Le secrétaire général de l\'UMP Jean-François Copé lors de la présentation du programme économique et social pour 2012, à Lambersart (Nord), le 22 novembre 2011. 
Le secrétaire général de l'UMP Jean-François Copé lors de la présentation du programme économique et social pour 2012, à Lambersart (Nord), le 22 novembre 2011.  (WITT / SIPA)

La lutte contre les fraudes sociales et fiscales est devenue une priorité de la majorité, Nicolas Sarkozy a annoncé la couleur le 15 novembre. L'UMP a enfoncé le clou, lors de la présentation mardi 22 novembre de son programme économique et social pour 2012. 

FTVi liste les principales annonces de cette convention décentralisée à Lambersart (Nord), près de Lille :

• Organiser la sortie des 35 heures branche par branche

"Sortir des 35 heures" mais en douceur. "Nous ne voulons pas agir avec la brutalité des socialistes" lors de la mise en place des 35 heures, a argué le ministre de l'Agriculture Bruno Le Maire. 

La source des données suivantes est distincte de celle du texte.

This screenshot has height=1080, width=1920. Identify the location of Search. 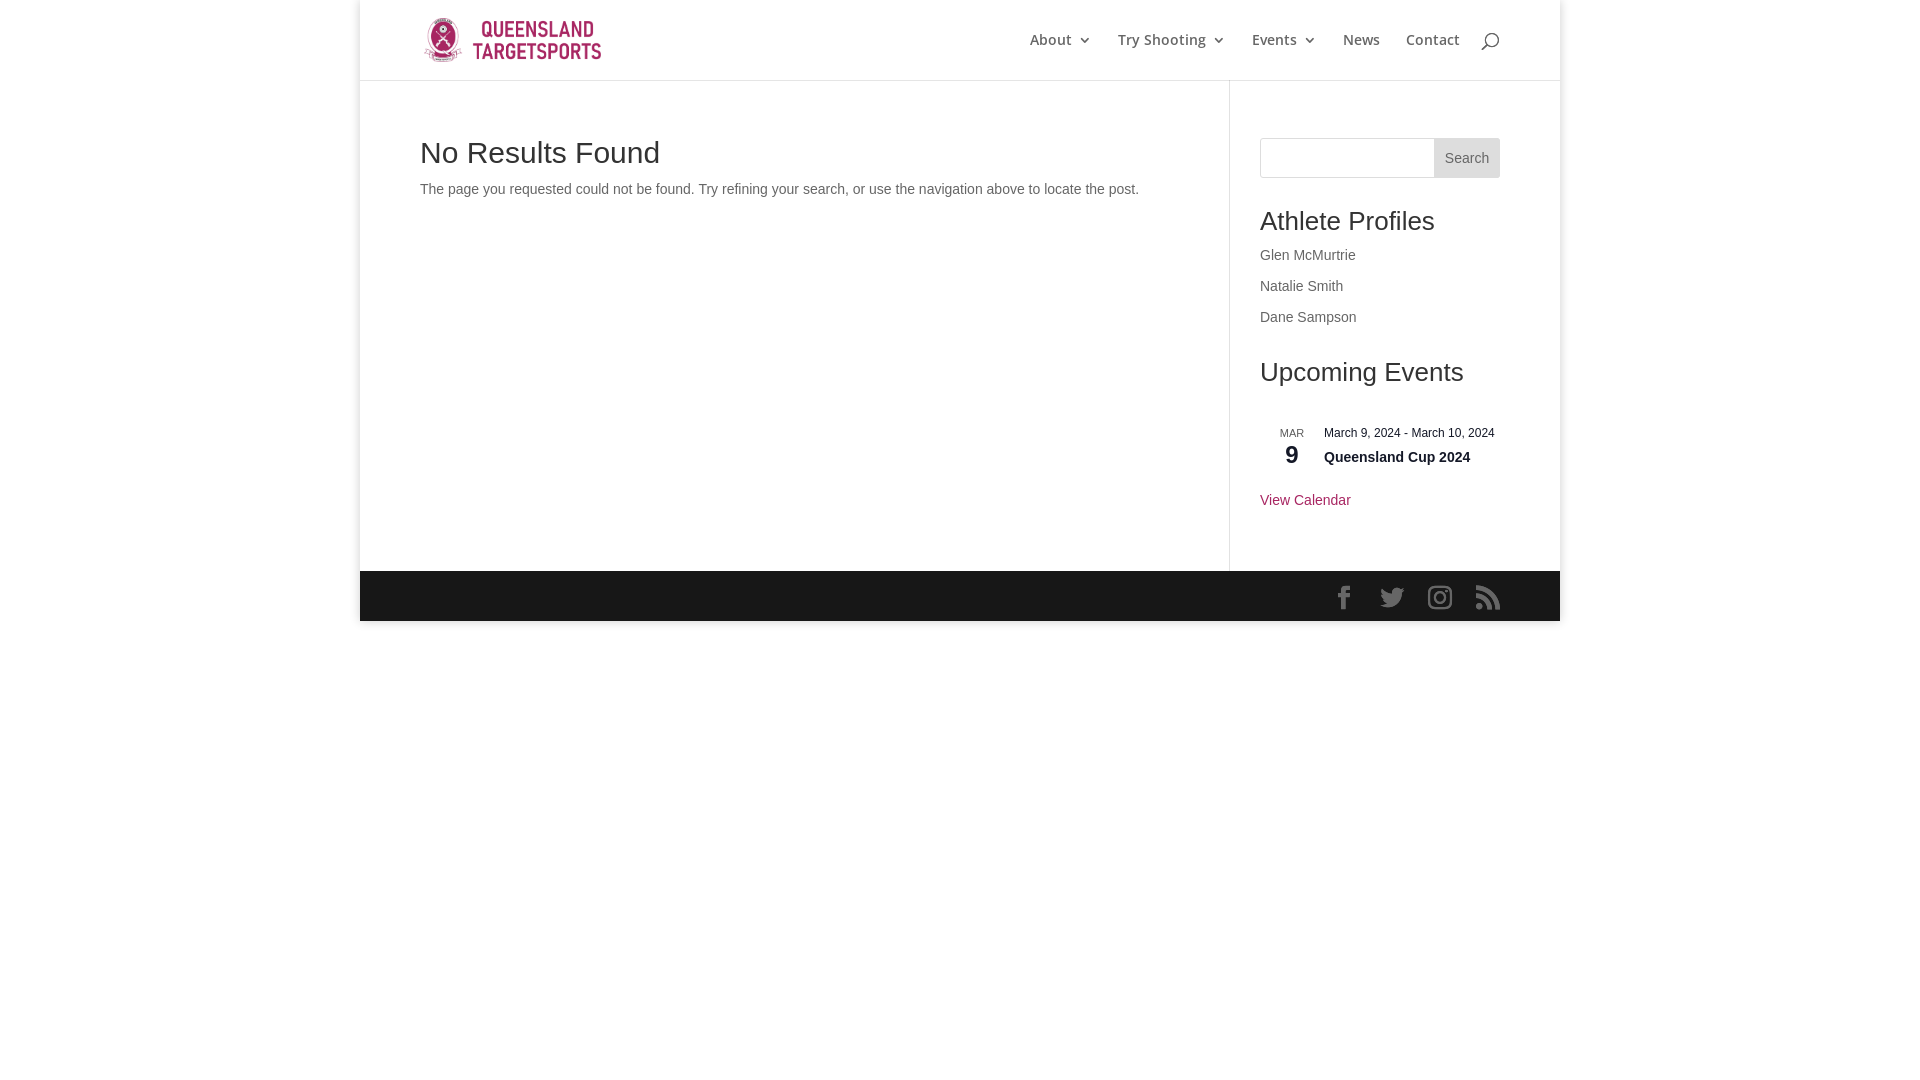
(1467, 158).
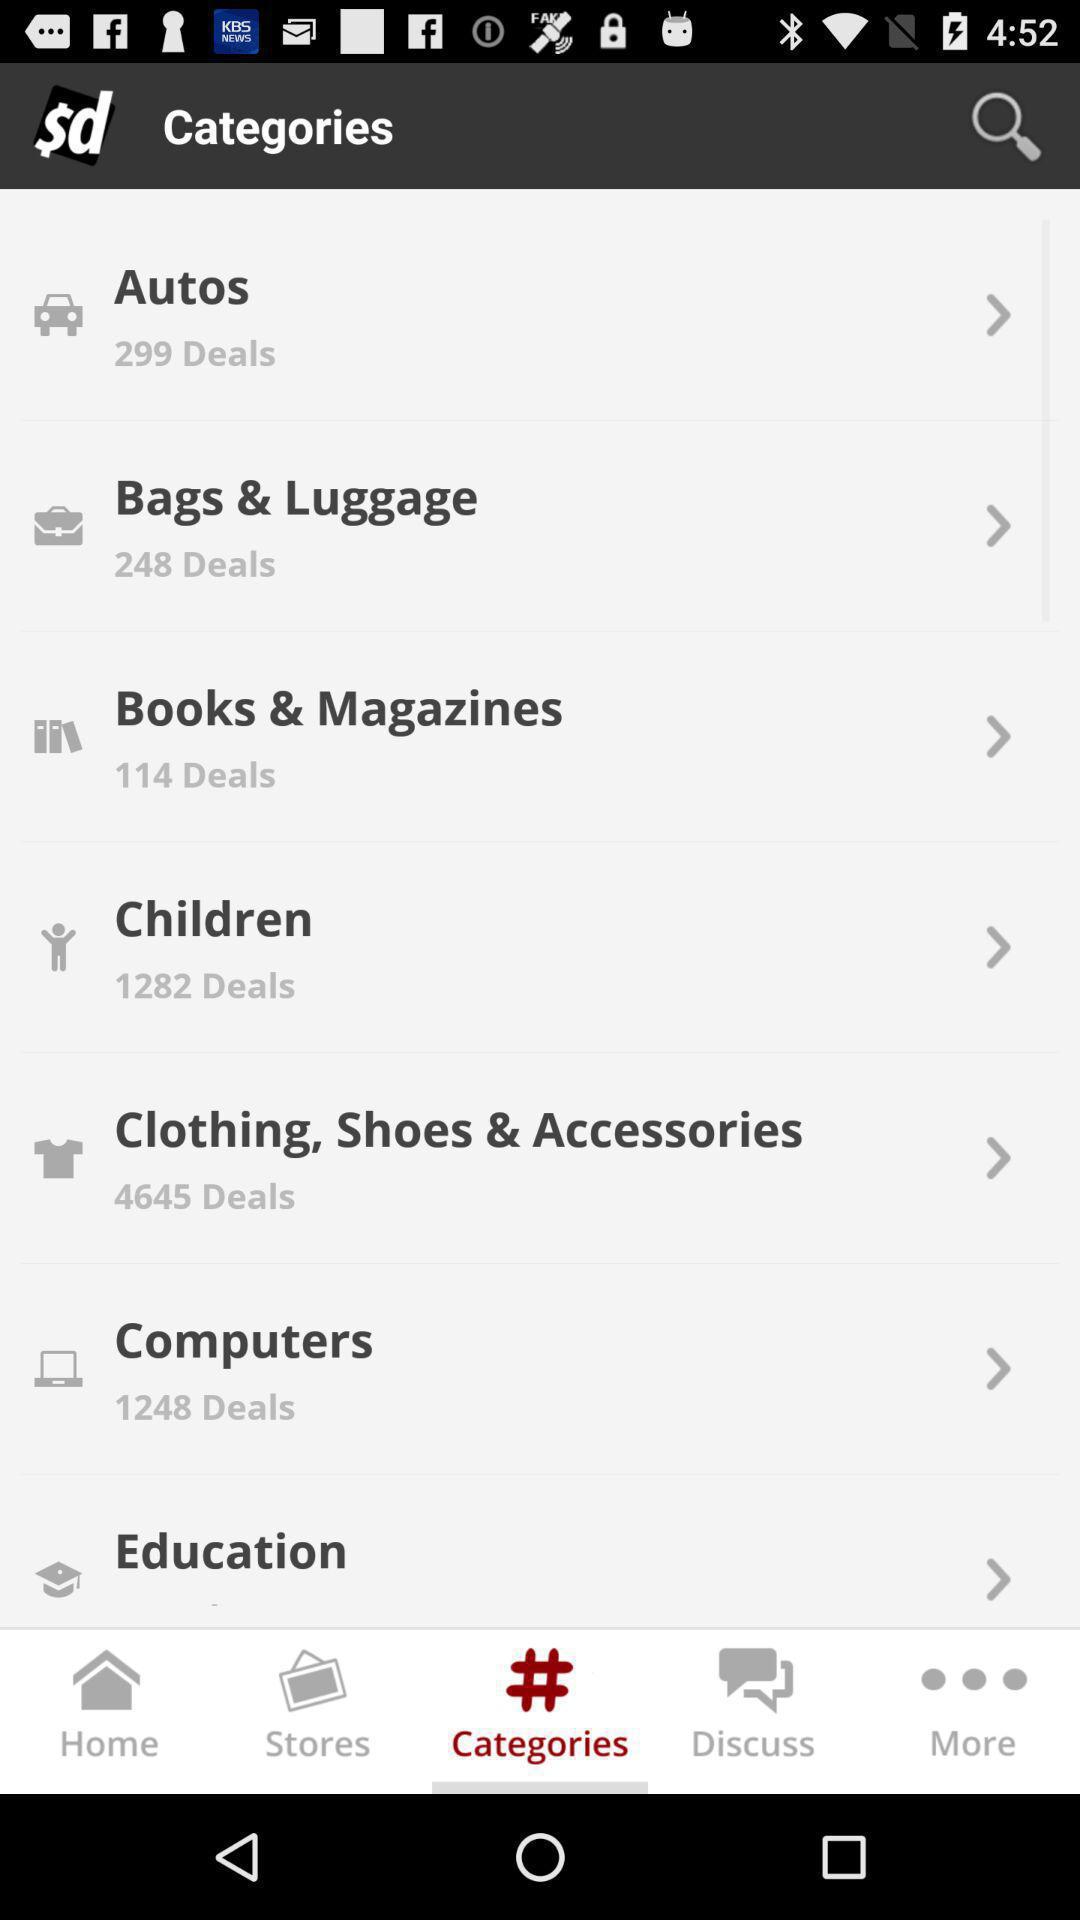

Le parti majoritaire va donc proposer l'ouverture d'accords de branches sur la durée de travail, dans certains secteurs ou entreprises. 

Réformer le financement de la protection sociale

Face aux critiques émises jusqu'au sein de l'UMP, l'idée d'une TVA sociale est abandonnée, après arbitrage lundi du chef de l'Etat. Place désormais à la "fiscalité anti-délocalisation" qui se chargerait du financement des 30 milliards d'euros d'allocations familiales étalés sur cinq ans. 

L'objectif reste la même : ne pas faire peser le coût de la protection sociale sur le seul travail. Si ses contours sont encore flous, elle pourrait correspondre à une hausse de la TVA à taux réduit et de la contribution sociale généralisée (CSG) contre une baisse des charges. Autre levier possible : l'impôt sur les sociétés.

• Un "FBI" de la lutte contres fraudes sociales et fiscales

Si la création, en 2008, de la Délégation nationale à la lutte contre les fraudes (DNLF), rattachée à Bercy, a marqué "un progrès majeur""il faut aller encore plus loin", estime l'UMP. 

Le parti majoritaire part en guerre contre la fraude sociale et fiscale et entend donc créer une cellule spécialement dédiée. Les inspecteurs de ce "FBI" directement rattaché à la DNLF agiraient en lien avec les contrôleurs des différentes branches de la Sécurité sociale, des services fiscaux et des services de police. Ils auraient compétence pour les affaires les plus lourdes.

• Fichier national des fraudeurs sociaux

Afin de lutter contre la récidive et "d'aggraver progressivement" les sanctions, l'UMP préconise aussi la création d'un "fichier national des fraudeurs sociaux".

• Carte sociale sécurisée et biométrique

Comme il l'avait déjà présenté en juin dernier, le parti présidentiel veut instaurer "une carte sociale sécurisée". Sur le modèle de la carte Vitale, chaque citoyen deviendrait titulaire d'une carte sociale biométrique et d'un numéro unique d'enregistrement.

Cette carte, destinée à limiter la fraude, permettrait à son titulaire de "percevoir des prestations et de les faire évoluer en cas de changement de situation".

• Des allocations chômage dégressives

L'UMP propose de fusionner la prime pour l'emploi avec le revenu de solidarité active (RSA) "activité", c'est-à-dire complémentaire du revenu du travail. Il souhaite aussi rendre les allocations chômage dégressives dans le temps, mais uniquement quand "le taux de chômage commencera à diminuer".

La majorité veut également, pour les bénéficiaires du RSA, que le cumul des revenus sociaux issus des droits connexes et tarifs mis en place par les collectivités locales ne dépasse pas 75 % du Smic.